A Rimini (agosto 2025) Draghi e Meloni hanno ammesso che l’Europa è debole. Osservazione corretta, ma parziale: la fragilità nasce dall’aver amministrato il continente con logiche subalterne, in un ordine che non esiste più. Oggi tutti i leader riconoscono che l’Europa conta poco, ma nessuno spiega perché. Il declino non è destino: è esito di scelte, e porta la firma di chi oggi lo denuncia senza correggerne le radici.

Che fare? In casa, costruire le fondamenta

Senza investimenti l’autonomia è un’illusione. Cinque i pilastri, concatenati l’uno all’altro: 1) materie prime critiche, da estrarre e riciclare con procedure rapide e capitali pazienti; 2) energia, assicurata da contratti a lungo termine, stoccaggi e reti integrate — per ridurre un differenziale di costo con gli USA che oggi erode la competitività europea; 3) tecnologia, con investimenti pubblici, standard comuni e filiere deep-tech — dall’AI alla green tech — sostenute da domanda istituzionale che faccia da traino; 4) difesa, con capacità navali, aeree e cibernetiche integrate in una filiera industriale europea, perché senza sicurezza militare non esiste autonomia geopolitica; e 5) capitale di rischio, attraverso un vero mercato unico dei capitali, altrimenti startup e innovazione emigrano. Per finanziare questa nuova architettura serve un passo politico: il debito comune europeo è un’ovvia necessità, non un tabù.

All’esterno, una strategia a geometria variabile

In un sistema multipolare non esistono alleanze eterne: contano le convenienze, non le fedeltà. Con la Russia, quando le condizioni lo consentiranno, la priorità sarà assicurarsi energia e metalli, indispensabili alle filiere industriali. Con il Mediterraneo e il Medio Oriente, la sfida è accedere a capitali, logistica, e mercati — i soli fondi sovrani del Golfo superano i 4.000 miliardi di dollari; la regione conta 250 milioni di under-25 e una domanda crescente che può trainare beni e servizi europei. Con i paesi avanzati, la posta in gioco è la tecnologia e la definizione degli standard globali. Interdipendenza sì, ma contrattuale e reversibile: deve garantire margini di manovra senza cedere sovranità.

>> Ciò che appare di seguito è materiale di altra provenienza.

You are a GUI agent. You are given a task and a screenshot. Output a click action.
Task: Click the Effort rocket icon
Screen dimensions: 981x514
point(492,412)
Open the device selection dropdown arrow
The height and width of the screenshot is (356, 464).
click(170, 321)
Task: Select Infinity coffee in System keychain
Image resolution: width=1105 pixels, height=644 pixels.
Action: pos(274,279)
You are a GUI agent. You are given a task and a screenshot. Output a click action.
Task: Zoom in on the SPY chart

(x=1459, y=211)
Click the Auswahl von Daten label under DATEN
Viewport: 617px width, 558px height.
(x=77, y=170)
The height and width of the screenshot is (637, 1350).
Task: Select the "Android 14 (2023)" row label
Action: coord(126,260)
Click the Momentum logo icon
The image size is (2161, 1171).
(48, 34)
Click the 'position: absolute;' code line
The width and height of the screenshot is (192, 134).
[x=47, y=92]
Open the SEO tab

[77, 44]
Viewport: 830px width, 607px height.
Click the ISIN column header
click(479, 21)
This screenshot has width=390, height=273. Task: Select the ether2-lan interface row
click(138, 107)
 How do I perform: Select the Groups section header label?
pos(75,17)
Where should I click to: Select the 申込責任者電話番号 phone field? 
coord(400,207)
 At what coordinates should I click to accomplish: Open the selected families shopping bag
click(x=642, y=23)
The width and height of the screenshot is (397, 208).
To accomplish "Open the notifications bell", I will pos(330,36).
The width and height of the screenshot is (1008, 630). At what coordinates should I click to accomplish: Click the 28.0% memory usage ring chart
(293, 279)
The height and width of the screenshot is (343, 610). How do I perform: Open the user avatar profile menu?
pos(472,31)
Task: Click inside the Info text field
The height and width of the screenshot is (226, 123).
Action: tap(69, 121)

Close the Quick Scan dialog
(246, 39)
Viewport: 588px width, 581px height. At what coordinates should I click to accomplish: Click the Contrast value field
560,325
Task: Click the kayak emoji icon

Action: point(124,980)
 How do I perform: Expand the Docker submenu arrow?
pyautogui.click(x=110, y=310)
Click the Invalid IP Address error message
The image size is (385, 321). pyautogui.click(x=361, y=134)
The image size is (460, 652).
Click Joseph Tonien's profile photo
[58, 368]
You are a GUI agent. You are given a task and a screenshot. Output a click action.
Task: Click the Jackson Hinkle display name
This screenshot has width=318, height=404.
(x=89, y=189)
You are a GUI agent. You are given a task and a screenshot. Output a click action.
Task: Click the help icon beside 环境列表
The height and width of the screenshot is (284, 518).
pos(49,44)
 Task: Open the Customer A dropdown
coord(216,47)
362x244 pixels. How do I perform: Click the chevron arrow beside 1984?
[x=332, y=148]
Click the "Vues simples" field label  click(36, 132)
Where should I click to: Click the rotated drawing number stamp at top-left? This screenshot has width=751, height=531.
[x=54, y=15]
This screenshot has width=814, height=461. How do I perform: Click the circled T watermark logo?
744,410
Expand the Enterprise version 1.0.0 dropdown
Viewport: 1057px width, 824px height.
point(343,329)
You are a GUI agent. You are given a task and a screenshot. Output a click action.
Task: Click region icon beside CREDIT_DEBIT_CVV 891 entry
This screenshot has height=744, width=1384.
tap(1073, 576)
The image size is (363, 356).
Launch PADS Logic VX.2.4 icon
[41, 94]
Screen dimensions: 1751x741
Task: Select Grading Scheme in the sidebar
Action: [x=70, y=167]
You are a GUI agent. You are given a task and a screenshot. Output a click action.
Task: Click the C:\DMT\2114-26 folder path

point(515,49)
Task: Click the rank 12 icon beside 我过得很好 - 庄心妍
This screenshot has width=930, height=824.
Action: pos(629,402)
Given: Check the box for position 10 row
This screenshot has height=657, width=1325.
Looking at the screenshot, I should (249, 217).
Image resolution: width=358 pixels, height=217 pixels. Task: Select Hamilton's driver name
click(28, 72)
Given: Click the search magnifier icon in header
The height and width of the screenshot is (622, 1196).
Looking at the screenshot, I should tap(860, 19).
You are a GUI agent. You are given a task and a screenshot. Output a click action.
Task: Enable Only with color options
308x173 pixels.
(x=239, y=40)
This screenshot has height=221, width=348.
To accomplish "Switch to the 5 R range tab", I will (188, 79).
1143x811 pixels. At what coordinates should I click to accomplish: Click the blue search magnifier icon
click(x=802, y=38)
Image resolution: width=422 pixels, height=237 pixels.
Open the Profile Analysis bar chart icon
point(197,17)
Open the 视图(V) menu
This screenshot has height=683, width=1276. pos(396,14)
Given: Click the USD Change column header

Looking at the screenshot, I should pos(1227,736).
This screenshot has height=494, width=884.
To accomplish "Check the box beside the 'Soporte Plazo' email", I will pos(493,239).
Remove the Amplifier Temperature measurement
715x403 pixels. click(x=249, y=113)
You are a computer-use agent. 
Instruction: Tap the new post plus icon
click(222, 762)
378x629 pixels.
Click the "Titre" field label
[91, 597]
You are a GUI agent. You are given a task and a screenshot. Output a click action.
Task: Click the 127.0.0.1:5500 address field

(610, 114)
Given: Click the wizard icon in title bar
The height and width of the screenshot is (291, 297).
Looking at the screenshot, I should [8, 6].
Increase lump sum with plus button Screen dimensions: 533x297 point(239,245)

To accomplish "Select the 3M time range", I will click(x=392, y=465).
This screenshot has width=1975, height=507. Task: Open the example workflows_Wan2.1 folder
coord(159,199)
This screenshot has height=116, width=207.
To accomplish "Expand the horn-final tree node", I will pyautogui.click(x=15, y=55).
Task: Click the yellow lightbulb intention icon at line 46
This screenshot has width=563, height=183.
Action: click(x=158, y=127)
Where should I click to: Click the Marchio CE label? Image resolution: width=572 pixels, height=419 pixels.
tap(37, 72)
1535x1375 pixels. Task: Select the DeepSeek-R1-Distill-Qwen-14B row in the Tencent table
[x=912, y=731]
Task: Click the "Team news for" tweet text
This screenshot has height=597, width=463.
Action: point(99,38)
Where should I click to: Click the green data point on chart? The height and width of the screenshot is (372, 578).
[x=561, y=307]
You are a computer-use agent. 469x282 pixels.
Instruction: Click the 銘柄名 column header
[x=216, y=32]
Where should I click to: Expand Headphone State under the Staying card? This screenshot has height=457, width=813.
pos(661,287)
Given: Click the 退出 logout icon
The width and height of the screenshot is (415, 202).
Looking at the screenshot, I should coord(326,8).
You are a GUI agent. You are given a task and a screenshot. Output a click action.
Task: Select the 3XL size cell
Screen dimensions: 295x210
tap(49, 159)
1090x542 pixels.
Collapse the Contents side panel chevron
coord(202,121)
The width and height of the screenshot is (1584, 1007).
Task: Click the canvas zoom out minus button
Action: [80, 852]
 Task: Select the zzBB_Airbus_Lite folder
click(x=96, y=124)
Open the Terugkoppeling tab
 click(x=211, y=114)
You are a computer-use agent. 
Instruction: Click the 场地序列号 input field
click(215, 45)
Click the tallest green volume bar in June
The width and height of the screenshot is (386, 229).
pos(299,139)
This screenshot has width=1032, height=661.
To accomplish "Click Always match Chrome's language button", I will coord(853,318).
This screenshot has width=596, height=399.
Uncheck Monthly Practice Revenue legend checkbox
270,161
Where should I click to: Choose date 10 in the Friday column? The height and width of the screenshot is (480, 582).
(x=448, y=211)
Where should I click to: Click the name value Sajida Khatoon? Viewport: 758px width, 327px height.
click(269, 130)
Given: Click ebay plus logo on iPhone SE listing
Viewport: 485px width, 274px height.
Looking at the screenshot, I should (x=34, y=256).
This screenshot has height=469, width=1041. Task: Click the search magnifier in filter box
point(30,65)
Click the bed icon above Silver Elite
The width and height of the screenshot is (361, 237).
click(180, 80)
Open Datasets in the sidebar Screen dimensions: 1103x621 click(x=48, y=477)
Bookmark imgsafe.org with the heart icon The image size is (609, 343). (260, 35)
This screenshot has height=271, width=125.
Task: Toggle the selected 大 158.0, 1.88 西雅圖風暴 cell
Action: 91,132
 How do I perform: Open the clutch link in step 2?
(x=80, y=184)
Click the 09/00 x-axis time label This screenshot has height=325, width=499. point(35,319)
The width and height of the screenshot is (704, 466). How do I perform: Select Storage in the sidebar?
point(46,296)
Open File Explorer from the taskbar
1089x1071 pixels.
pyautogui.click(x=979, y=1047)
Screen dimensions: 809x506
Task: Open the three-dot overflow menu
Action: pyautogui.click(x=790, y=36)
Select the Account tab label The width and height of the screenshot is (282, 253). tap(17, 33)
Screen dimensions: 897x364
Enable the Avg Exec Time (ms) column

La cultura è infrastruttura strategica

Un’Europa che ambisce a diventare terzo polo tra Stati Uniti e Cina non può contare solo su fabbriche e arsenali. Deve integrarsi con i vicini, puntando sulle radici culturali. Insieme, Europa, Mediterraneo e Russia superano 1,1 miliardi di abitanti: un bacino demografico paragonabile a quello di Cina e India. Ibn Khaldûn ricordava che le potenze cadono quando perdono coesione e la capacità di collaborare con i paesi limitrofi. La tradizione russa — da Tolstoj a Dostoevskij, da Čajkovskij a Kandinskij — è strumento di conoscenza e leva di potere. Serve a leggere il mondo, prevenire errori, pesare davvero.

Per contare, l’Europa deve tornare a decidere

Due compiti, semplici da enunciare e difficili da realizzare: far rinascere casa propria e tenere in equilibrio i pesi del mondo. Servono leader con responsabilità chiare e liberi da dipendenze, capaci di dire sì quando conviene e no quando serve. Il vecchio mondo è finito; il nuovo non aspetta.